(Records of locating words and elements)
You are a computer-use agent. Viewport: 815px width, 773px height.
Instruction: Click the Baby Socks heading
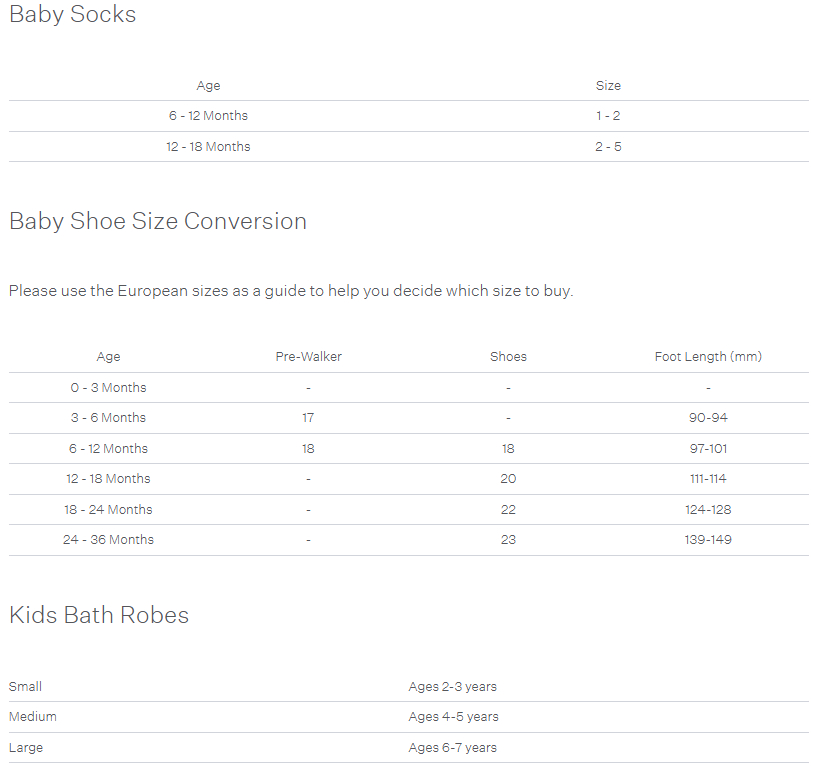tap(72, 14)
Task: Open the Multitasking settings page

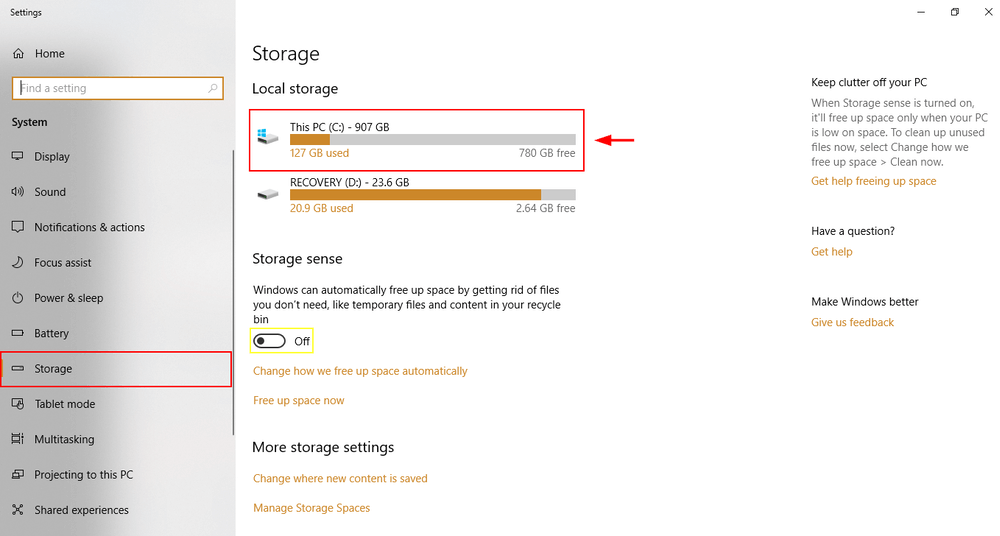Action: coord(64,439)
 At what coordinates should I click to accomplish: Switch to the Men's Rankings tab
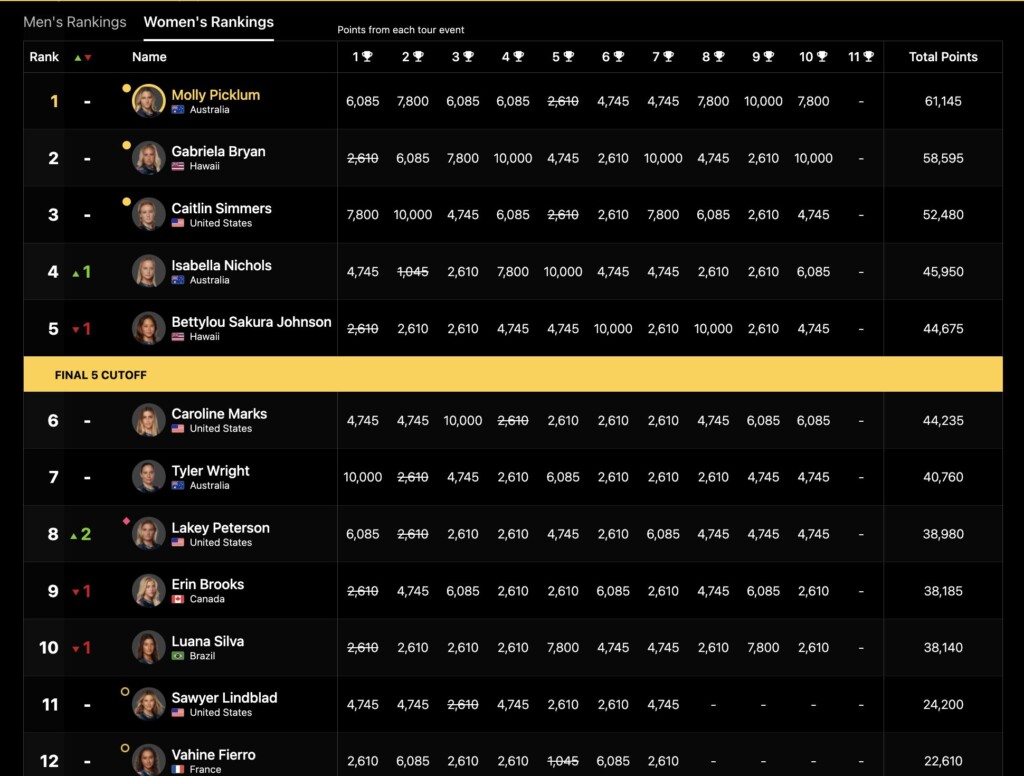pyautogui.click(x=74, y=22)
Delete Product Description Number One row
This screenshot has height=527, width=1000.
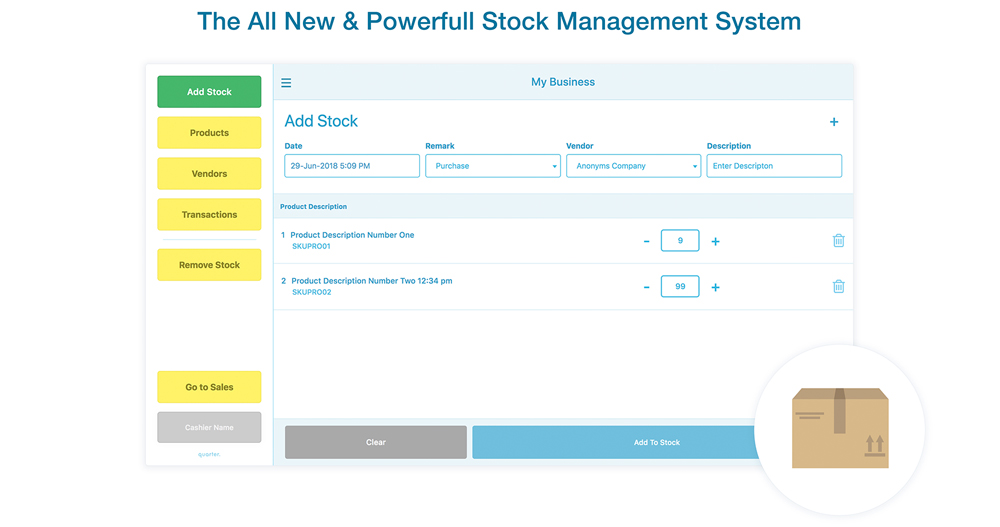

■ TASK REQUIREMENTS ■
Write out every line of the items again exactly as they appear, leaving out the pictures.

■ TASK RESPONSE ■
You are a computer-use agent. Viewport: 815px width, 773px height.
Instruction: Click the Baby Socks heading
tap(72, 14)
Task: Open the Multitasking settings page

Action: coord(64,439)
 At what coordinates should I click to accomplish: Switch to the Men's Rankings tab
pyautogui.click(x=74, y=22)
Delete Product Description Number One row
This screenshot has height=527, width=1000.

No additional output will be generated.